DEBATE: Should we be concerned about rumours of potential Chinese involvement with HS2?

Sophia Gaston is director of the British Foreign Policy Group.
and Alexander Hammond
Alexander C. R. Hammond is a policy adviser at the Institute of Economic Affairs.

Should we be concerned about rumours of potential Chinese involvement with building HS2?

Sophia Gaston, director of the British Foreign Policy Group, says YES.

The government’s decision to permit Huawei to be involved in building our 5G network has exposed the acute lack of an overarching strategy around Britain’s engagement with China.

No doubt, this authoritarian state is also an economic powerhouse, and there are plenty of opportunities for meaningful links through business, culture, and education.
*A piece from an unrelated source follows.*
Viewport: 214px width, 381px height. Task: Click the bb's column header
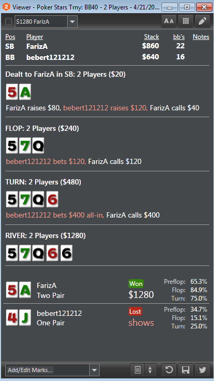pyautogui.click(x=179, y=37)
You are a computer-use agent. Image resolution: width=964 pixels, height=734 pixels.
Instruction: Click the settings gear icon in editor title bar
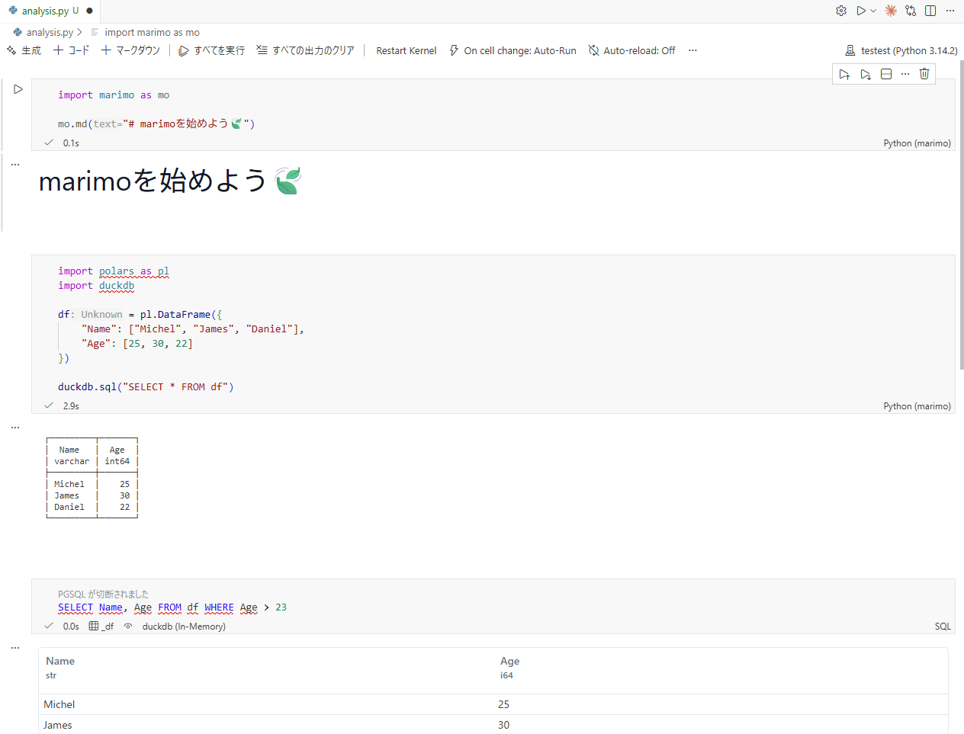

But we cannot afford to be naive about how starkly different its values and objectives are to our own.

The appeal of a cut-price, rapid delivery for the embattled HS2 project is obvious, but China’s enviable infrastructure record is often made possible by standards on workers’ rights and planning consent utterly incompatible with our own.

Most importantly, we must take care that any relationships with China are in line with our long-term interests — by first defining the scope of our “critical infrastructure”, and then ensuring all within it remains firmly off the table.
No short-term gain can offset such grave risks to our national sovereignty.

Alexander C. R. Hammond, policy adviser at the Institute of Economic Affairs, says NO.

If HS2 is going ahead, taxpayers should relish the opportunity for it to be built at a lower cost by Chinese providers.

Unlike the controversy surrounding Huawei managing the UK’s 5G network, building a high-speed rail network does not hold the possibility for China to access any sensitive information.

A recent government review has found that HS2 could cost upwards of £106bn, which means each kilometre of track would cost the UK taxpayer a whopping £199m. By international standards, this figure is gargantuan. Look to France as an example: for their eight previous high-speed rail projects, each kilometre of track averages just £12.3m, which equates to 16 times less than the projected costs of HS2.

If the government’s preliminary discussions with the China Railway Construction Corporation do result in Chinese contractors building HS2 at a lower cost and in a faster time than is currently forecast, the British taxpayers should breathe a sigh of relief that no more of their money will be wasted on this bloated government project.